The assessment charting is awesome because it's all "by exception" which makes it faster, in theory. You used to be able to copy your previous assessment from the day before and just change what needed to be changed. Now, when you chart your assessment the previous assessment (from the previous nurse, not yourself) is shown on each screen and you can change it as you see fit.

All physicians/NP/PA are "encouraged" to write their orders on the computer. When it's done it's great because it prints for me to put in the chart, order processing and pharmacy receive it without having to fax it to them. Oh, I also don't have to decipher handwriting.

Physicians can also check the progress of their patients (V/S, labs, X-ray, ect) from home or their offices and write orders. We can do a "Condition Update" and write requests recommendations that they can see from home/office.

I don't like having to log in and out every time. I don't like when admissions doesn't put my patient in the computer. I can't see the ED report until it's logged into our system. At times I feel like the system doesn't give enough information "at a glance" meaning I can't scan the nurses notes like I used to. The biggest problem? Not everyone is comfortable using the system, both nurses and doctors, which can cause confusion.

"No pen by 2010!" seriously, that's what they say

:lol2: :lol2: :lol2:

That is hilarious!!

Specializes in Day Surgery, Agency, Cath Lab, LTC/Psych.

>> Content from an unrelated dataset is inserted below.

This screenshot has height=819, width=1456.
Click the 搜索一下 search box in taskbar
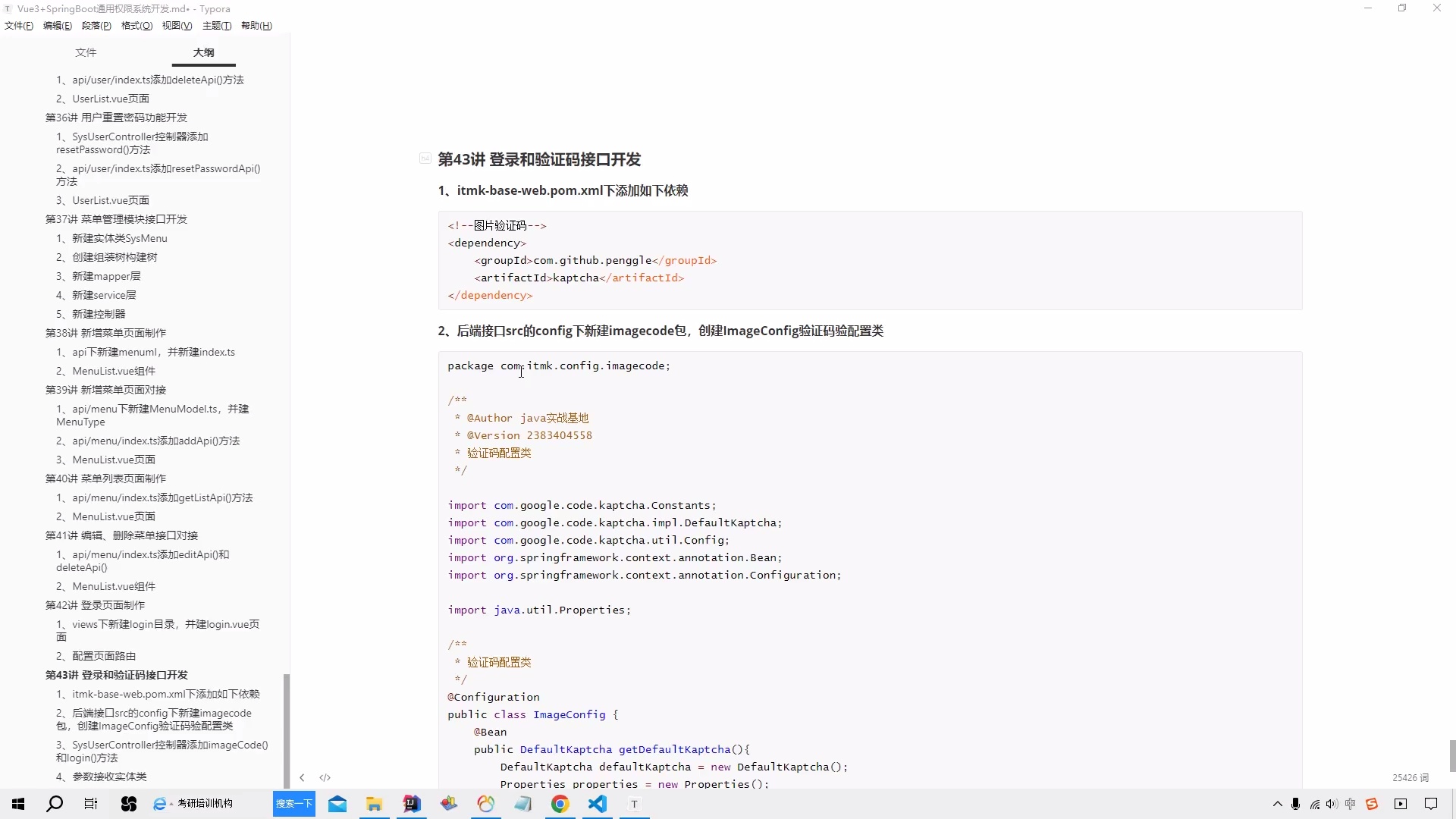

I love computerized charting!!!! It is the way to go. The benefits are truly worth the effort to learn the system. Multiple healthcare providers access the chart at once. Notes are all legible. Orders go to the pharmacy, kitchen, lab, nursing, therapy, and social work electronically. It is more uniform and streamlined. I am a waaay faster typer than I am a handwriter. I love having instant access to patient information from where ever in the hospital rather than having to track down the hard chart. No more writer's cramp!!!!